As estruturas, como já argumentei, são mutuamente constituídas por esquemas culturais e conjuntos de recursos que conferem poder e restringem a ação social, e tendem a ser reproduzidos por essa ação. Os agentes adquirem poder devido às estruturas, não apenas o conhecimento de esquemas culturais os capacita a mobilizar recursos, mas também o acesso a recursos os capacita a produzir esquemas. Esse uso do conceito de estrutura difere tanto do uso sociológico habitual do termo, porque insiste em que a estrutura é um fenômeno profundamente cultural, quanto do uso antropológico habitual, porque insiste em que a estrutura sempre deriva da natureza e da distribuição dos recursos no mundo cotidiano. A estrutura é dinâmica, não estática, ela é o resultado em constante evolução e a matriz de um processo de interação social. (SEWELL JR., 1992, p. 27, tradução nossa)

No contexto do presente trabalho, surge a questão da constituição mútua das práticas punitivas (e.g. a decisão na sentença criminal) e da cultura (e.g. o significado destas sentenças) que tem sido abordada em estudos da “sociologia punitiva”.

Garland (1990, p. 198) nos oferece uma relevante análise sobre a relação entre a cultura e a punição. Segundo este autor a punição deve ser entendida como “um artefato cultural complexo que codifica em suas próprias práticas os signos e os símbolos da cultura mais ampla”.

Assim, a punição envolve uma rede de práticas sociais materiais (ações) em que as formas simbólicas são sancionadas tanto pela força, quanto pelo uso. Também quando tratamos de práticas punitivas, devemos pensar a cultura (símbolos e seus significados) e as práticas sociais (ação social e práticas instrumentais) como mutuamente constitutivas.
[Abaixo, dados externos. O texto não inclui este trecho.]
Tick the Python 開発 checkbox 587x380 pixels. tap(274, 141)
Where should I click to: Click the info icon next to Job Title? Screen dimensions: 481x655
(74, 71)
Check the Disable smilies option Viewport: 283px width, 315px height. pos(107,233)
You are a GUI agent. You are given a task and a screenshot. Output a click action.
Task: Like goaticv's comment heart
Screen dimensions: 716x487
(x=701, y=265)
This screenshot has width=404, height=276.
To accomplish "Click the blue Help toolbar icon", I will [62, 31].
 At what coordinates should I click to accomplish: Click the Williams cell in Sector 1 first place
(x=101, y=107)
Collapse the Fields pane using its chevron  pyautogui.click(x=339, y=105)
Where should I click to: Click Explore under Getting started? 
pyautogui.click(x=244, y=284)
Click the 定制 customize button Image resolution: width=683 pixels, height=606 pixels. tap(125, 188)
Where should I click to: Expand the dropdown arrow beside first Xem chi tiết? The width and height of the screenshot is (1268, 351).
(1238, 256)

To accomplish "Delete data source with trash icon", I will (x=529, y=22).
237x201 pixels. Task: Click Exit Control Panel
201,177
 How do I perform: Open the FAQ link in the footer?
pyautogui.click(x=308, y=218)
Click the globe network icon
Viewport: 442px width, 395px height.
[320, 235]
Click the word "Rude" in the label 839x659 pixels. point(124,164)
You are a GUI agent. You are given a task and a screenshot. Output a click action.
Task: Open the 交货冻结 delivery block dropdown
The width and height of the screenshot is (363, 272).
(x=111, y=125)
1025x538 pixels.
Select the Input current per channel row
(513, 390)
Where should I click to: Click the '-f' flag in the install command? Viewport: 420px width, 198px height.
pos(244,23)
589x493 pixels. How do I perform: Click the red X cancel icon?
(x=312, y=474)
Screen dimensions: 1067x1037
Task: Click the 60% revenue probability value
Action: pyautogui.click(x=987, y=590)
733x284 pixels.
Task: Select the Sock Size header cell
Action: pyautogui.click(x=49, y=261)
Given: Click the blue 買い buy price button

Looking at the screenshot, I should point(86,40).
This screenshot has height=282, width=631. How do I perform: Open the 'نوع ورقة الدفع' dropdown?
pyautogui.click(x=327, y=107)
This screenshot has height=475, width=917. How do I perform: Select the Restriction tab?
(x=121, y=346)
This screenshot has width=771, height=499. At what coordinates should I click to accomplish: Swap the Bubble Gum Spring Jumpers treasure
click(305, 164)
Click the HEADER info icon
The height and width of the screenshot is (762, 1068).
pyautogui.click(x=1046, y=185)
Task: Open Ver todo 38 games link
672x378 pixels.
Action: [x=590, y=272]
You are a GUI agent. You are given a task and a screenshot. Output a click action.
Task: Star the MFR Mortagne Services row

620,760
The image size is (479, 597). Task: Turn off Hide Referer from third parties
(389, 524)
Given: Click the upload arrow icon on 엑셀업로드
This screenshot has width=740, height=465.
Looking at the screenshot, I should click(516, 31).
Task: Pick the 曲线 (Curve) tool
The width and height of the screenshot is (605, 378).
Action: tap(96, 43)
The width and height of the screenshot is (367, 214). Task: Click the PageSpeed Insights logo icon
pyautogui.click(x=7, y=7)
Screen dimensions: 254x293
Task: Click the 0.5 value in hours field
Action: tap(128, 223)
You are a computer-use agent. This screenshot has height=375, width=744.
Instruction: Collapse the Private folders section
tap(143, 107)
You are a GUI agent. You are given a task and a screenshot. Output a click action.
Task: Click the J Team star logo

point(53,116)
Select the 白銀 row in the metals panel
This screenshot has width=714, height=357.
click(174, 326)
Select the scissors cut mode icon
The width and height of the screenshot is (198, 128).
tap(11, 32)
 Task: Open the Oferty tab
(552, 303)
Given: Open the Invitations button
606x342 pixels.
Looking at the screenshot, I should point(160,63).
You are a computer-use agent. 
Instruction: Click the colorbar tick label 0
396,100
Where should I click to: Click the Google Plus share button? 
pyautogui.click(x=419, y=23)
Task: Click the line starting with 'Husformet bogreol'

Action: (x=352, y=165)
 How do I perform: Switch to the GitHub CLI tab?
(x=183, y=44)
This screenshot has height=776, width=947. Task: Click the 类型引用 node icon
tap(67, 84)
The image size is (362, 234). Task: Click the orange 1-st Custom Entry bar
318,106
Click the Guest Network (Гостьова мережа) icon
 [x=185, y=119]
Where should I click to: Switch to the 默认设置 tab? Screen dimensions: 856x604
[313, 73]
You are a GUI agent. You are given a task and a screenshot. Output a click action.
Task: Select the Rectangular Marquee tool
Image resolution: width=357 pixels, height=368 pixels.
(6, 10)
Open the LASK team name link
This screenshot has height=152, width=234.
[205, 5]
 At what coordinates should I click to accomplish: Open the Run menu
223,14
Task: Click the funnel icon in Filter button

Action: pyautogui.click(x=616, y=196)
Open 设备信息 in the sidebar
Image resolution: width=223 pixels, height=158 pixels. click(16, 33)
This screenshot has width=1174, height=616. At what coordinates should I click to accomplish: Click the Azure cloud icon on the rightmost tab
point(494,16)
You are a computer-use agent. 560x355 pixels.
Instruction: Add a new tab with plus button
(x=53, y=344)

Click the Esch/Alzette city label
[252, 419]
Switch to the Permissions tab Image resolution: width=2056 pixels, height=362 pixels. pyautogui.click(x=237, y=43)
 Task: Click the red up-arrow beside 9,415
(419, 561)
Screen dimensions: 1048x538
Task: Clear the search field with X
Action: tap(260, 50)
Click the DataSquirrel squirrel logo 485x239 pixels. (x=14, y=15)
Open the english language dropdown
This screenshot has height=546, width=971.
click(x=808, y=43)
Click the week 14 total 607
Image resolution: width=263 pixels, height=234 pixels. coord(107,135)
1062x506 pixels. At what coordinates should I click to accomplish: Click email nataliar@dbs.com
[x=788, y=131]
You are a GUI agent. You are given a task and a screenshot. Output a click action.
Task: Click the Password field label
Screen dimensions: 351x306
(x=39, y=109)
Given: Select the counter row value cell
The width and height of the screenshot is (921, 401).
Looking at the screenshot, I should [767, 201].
Como vimos anteriormente, os diferentes papéis atribuídos a homens e mulheres em nossa sociedade influenciam no juízo de reprovação que informa a tomada de decisão sobre suas condutas criminosas, sendo que os significados dos crimes praticados por homens e mulheres relacionam-se às práticas sociais que punem diferentemente conforme o gênero.

Isso significa que as práticas penais estão entre as muitas formas pelas quais a sociedade estabelece distinções entre os gêneros, integrando uma cultura mais geral que atribui significados diversos aos papéis masculinos e femininos. Conforme Garland,

Na verdade, os padrões gerais de significação cultural indubitavelmente influenciam as formas de punição. Mas também é verdade que a punição e as instituições penais ajudam a modelar a cultura e contribuem para a criação dos seus termos. [...] Assim, a instituição penal é tanto ‘causa’ quanto ‘efeito’ da cultura. (GARLAND, 1990, p. 249, grifo nosso)

Corroborando esse entendimento, Ribeiro (1999) destaca a comunicação de significados culturais através das práticas punitivas, que são, simultaneamente, influenciadas por tais significados, seja em relação ao crime e à pena, seja em relação à moralidade, ao gênero ou à raça. Sobre a relação entre significados culturais e a atividade judicativa, o autor defende que,

Entre as diversas práticas por meio das quais a punição influencia e propaga significados culturais estão as do julgamento por sentença. É claro que a sentença não é o único meio pelo qual significados culturais impregnam as práticas punitivas, mas o momento de definir sentenças é sem dúvida importante para reificar ao mesmo tempo a significação da atividade judicativa e o significado de outras categorias culturais, como gênero, classe, raça e moralidade. (RIBEIRO, 1999, s/n, grifo nosso)

Diante do exposto até aqui, podemos concluir que o estudo do processo de julgamento ou de tomada da decisão criminal surge como uma importante ferramenta na busca por explicações sobre os significados culturais que definem e são definidos por práticas punitivas.

Por fim, anotamos que a questão sobre qual a metodologia adequada para pesquisas empíricas que deem conta da inter-relação de significados culturais e práticas punitivas tem sido objeto de discussão. Enquanto Cicourel e Hogarth defendem o uso de pesquisas etnográficas ou qualitativas, Bourdieu recorre a metodologias semelhantes às utilizadas no estudo de estruturas de significação e Giddens admite que abordagens qualitativas e quantitativas são igualmente válidas. No presente trabalho optou-se pela abordagem metodológica da “Theory of sentencing”, cujas linhas gerais serão expostas adiante.